時計師のこだわりが爆発! からくり時計も登場!
美術工芸品となれば、後はもう独創性と遊び心を発揮するのみです。アラーム時計、オルゴール時計、からくり時計など、現代の私達にも馴染み深い仕組みはおてのもので、当時すでに作られています。さらに趣向を凝らしたものになると、卦算時計(けさんどけい)、印籠時計など、ちょっぴりマニアックな作品も生み出されました。
卦算時計(セイコーミュージアム) 卦算(けさん)とは文鎮のこと。卓上時計としての機能を持ちながら文鎮にも使用できるというスグレモノ。物書きにはたまらない一品?!
べっ甲蒔絵枠時打印籠時計(セイコーミュージアム) 当時誰もが持ち歩いた印籠(薬入れ)に時計機能がついたもの。印籠時計は持ち運びがしやすいため数多く作られましたが、こちらは水戸藩主徳川斉昭(1800-1860)の所持品と伝えられ、美術品としても評価が高いとか。
また特筆すべきなのは、和時計を作っていたのは一流の時計師たちばかりではなかったということです。江戸時代のベストセラー本、「機巧図彙(からくりずい)」という専門書には、和時計の部品が丁寧に図解され、構造や作り方まで解説されています。中にはこの本を片手に、自身の生活には必要ない(?!)和時計を独学で作り上げた一般人もいたかもしれないのです。
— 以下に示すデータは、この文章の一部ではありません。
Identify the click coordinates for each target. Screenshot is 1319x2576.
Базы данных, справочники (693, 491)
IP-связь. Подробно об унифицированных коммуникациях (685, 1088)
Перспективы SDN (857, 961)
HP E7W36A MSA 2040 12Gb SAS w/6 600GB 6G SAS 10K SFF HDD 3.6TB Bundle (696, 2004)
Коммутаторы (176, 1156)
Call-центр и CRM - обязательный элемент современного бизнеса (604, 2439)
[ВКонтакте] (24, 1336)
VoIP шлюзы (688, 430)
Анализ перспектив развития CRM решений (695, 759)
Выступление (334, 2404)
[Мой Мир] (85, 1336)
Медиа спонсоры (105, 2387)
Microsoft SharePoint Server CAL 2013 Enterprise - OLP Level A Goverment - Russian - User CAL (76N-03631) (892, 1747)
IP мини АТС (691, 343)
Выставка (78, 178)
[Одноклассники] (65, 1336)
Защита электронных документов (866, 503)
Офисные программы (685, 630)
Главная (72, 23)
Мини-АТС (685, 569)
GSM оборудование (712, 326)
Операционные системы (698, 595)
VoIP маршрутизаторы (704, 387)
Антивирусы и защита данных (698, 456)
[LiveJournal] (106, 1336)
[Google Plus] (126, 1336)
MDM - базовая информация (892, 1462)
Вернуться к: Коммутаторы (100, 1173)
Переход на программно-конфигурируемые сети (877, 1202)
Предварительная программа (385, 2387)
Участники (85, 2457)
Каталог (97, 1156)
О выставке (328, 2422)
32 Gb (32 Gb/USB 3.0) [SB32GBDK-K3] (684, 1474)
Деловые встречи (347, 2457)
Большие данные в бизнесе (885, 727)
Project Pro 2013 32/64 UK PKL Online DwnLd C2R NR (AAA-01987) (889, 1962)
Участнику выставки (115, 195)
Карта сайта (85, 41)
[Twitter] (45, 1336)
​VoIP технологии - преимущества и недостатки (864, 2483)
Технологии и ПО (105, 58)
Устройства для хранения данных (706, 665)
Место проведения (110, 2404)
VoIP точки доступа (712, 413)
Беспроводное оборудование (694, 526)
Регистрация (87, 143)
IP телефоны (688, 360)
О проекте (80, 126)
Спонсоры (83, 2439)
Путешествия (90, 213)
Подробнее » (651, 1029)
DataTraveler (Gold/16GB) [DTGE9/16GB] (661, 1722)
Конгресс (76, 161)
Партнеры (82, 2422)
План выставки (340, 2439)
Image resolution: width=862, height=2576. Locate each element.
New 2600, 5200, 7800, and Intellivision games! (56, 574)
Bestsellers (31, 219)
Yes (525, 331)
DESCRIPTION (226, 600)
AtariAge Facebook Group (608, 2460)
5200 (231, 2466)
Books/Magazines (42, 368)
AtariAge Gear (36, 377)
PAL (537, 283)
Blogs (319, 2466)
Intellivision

「機巧図彙」(寛政8年)より。(国立国会図書館デジタルコレクション)
ついにたどり着いた超絶技巧の最高峰:万年時計
和時計の最高峰と国内外で称賛される時計があります。いわゆる万年時計です。万年時計は、正式名称を「萬歳自鳴鐘(まんねんじめいしょう)」といって、一度ゼンマイを巻くと、以後250日間も動き続けることからそう名付けられました。作ったのは、江戸時代後期の発明家、「からくり儀右衛門」こと田中久重です。機械の設計のみならず、1000点を超える部品をほとんど一人で自作したというから驚きです。
文字盤は六面からなり、和洋の時刻文字盤、二十四節気、七曜、十干十二支、月の満ち欠け、日付などが表示されています。さらに天頂部には、正確な日本地図の上を太陽と月が運動するプラネタリウムまでついているのです。
構造や機能のすばらしさもさることながら、七宝や彫金による細やかな模様を施した贅沢な外装部は、誰もが息を飲む美しさです。